#### Required action
Would you set down each line of the data below exactly?

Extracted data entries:

>>

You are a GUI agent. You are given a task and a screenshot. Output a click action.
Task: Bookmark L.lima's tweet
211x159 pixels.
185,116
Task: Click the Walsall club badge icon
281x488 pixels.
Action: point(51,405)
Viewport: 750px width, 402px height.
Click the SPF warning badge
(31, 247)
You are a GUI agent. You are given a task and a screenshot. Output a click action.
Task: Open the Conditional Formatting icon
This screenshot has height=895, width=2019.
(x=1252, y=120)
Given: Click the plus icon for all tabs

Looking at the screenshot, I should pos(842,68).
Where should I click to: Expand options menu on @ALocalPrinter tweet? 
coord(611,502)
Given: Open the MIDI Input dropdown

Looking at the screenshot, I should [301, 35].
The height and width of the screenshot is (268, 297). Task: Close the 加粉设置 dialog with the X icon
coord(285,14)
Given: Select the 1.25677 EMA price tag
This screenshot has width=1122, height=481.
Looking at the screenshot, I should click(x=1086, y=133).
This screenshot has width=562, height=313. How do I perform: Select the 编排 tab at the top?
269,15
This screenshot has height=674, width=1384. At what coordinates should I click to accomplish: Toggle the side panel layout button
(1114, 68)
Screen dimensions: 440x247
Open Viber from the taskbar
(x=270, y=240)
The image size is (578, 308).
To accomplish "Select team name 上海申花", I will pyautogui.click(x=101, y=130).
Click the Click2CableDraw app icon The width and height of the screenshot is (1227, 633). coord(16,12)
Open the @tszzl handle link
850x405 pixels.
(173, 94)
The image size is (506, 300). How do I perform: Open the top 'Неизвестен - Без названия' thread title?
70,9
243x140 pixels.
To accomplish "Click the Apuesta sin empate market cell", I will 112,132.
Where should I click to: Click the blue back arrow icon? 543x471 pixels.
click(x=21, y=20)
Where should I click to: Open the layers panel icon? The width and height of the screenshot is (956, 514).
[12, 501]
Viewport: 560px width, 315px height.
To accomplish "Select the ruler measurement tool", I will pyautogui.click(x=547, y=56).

<<

#### Task output
You are a GUI agent. You are given a task and a screenshot. Output a click action.
Task: Bookmark L.lima's tweet
211x159 pixels.
185,116
Task: Click the Walsall club badge icon
281x488 pixels.
Action: point(51,405)
Viewport: 750px width, 402px height.
Click the SPF warning badge
(31, 247)
You are a GUI agent. You are given a task and a screenshot. Output a click action.
Task: Open the Conditional Formatting icon
This screenshot has height=895, width=2019.
(x=1252, y=120)
Given: Click the plus icon for all tabs

Looking at the screenshot, I should pos(842,68).
Where should I click to: Expand options menu on @ALocalPrinter tweet? 
coord(611,502)
Given: Open the MIDI Input dropdown

Looking at the screenshot, I should [301, 35].
The height and width of the screenshot is (268, 297). Task: Close the 加粉设置 dialog with the X icon
coord(285,14)
Given: Select the 1.25677 EMA price tag
This screenshot has width=1122, height=481.
Looking at the screenshot, I should click(x=1086, y=133).
This screenshot has width=562, height=313. How do I perform: Select the 编排 tab at the top?
269,15
This screenshot has height=674, width=1384. At what coordinates should I click to accomplish: Toggle the side panel layout button
(1114, 68)
Screen dimensions: 440x247
Open Viber from the taskbar
(x=270, y=240)
The image size is (578, 308).
To accomplish "Select team name 上海申花", I will pyautogui.click(x=101, y=130).
Click the Click2CableDraw app icon The width and height of the screenshot is (1227, 633). coord(16,12)
Open the @tszzl handle link
850x405 pixels.
(173, 94)
The image size is (506, 300). How do I perform: Open the top 'Неизвестен - Без названия' thread title?
70,9
243x140 pixels.
To accomplish "Click the Apuesta sin empate market cell", I will 112,132.
Where should I click to: Click the blue back arrow icon? 543x471 pixels.
click(x=21, y=20)
Where should I click to: Open the layers panel icon? The width and height of the screenshot is (956, 514).
[12, 501]
Viewport: 560px width, 315px height.
To accomplish "Select the ruler measurement tool", I will pyautogui.click(x=547, y=56).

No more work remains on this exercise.